Os diferentes países surgiram na Europa, a partir de Portugal, Inglaterra e Suíça. O que cabe notar, é a tendência revelada, desde então, às viagens comerciais marítimas ou terrestres a partir destes para novos lugares.

À medida que os séculos se passaram, a humanidade continuou a manter todas as espécies de relacionamentos dentro de diferentes países. No início do terceiro milênio podemos citar, inclusive, os avanços tecnológicos a aproximar cada vez mais as pessoas consumidoras de praticamente qualquer local do planeta Terra.

O fato é que, a cada dia que se pessoa, mais e mais pessoas viajam e fazem negócios de toda a espécie com pessoas de outros países diferentes dos seus.

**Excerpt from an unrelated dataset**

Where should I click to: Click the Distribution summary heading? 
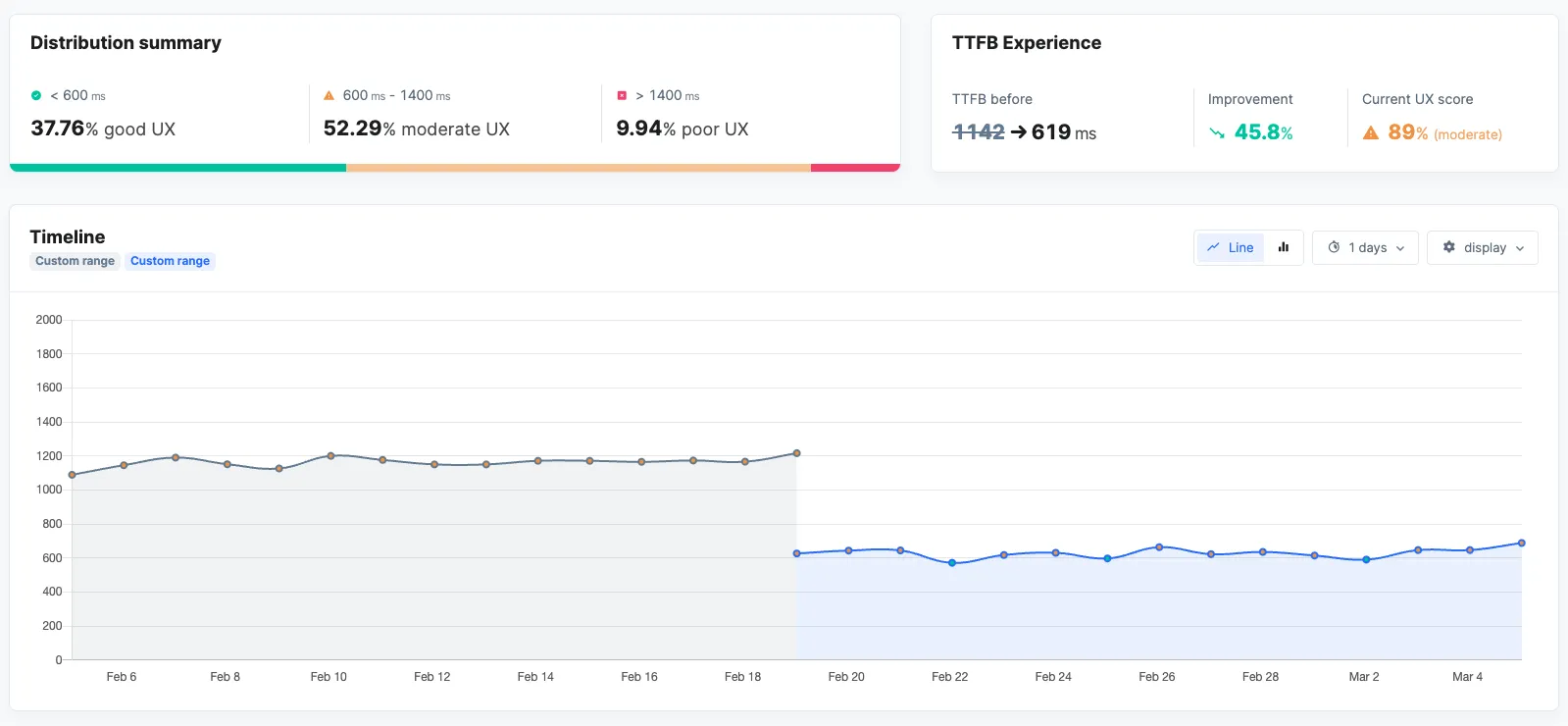pos(126,43)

 Cada grupo social politicamente organizado, ou seja, cada Estado possui um conjunto de leis que regula a vida daquelas pessoas que fazem parte do mesmo. Estas normas refletem necessariamente os valores praticados dentro do grupo. Isto porque tais leis são feitas, geralmente, por pessoas que representam o todo da população e devem espelhar os anseios daqueles que os elegeram representantes seus. Em outras palavras, cada grupo social produz ou deve produzir as normas que mais lhe assemelham o modo de ser e de viver. Em razão disto, os sistemas legais de dois ou mais países diferentes serão necessariamente distintos.

Pode ser considerada, na atual conjuntura mundial, uma utopia cogitarmos um conjunto único de leis para todas as centenas de países existentes na face da terra.

Somando-se as tendências humanas de se viajar e se relacionar com pessoas de diferentes partes do planeta, as diferentes legislações de cada país e as relações jurídicas entre diferentes pessoas de diferentes nações, a realidade resultante é a existência de uma sociedade internacional que deve ser regulada por normas que possibilitem, assegurem e garantam a convivência de todos e sem haver conflitos não solucionáveis entre dois ou mais cidadãos de diferentes nações.

 
Notas
[1] LAZCANO, Carlos Alberto, apud STRENGER Direito Internacional Privado, São Paulo: LTr., 1996, p-30.
[2] STRENGER, Irineu. Direito Internacional Privado, São Paulo: LTr., 1996, p-30.
[3] STRENGER (1996:31).
[4] STRENGER (1996:32).
[5] (1996:36).
[6] Idem.
[7] (1996:37).
[8] (1996: 37-39).
[9] (1996: 39-40).

Informações Sobre o Autor

Francisco Mafra.

Doutor em direito administrativo pela UFMG, advogado, consultor jurídico, palestrante e professor universitário. Autor de centenas de publicações jurídicas na Internet e do livro “O Servidor Público e a Reforma Administrativa”, Rio de Janeiro: Forense, no prelo.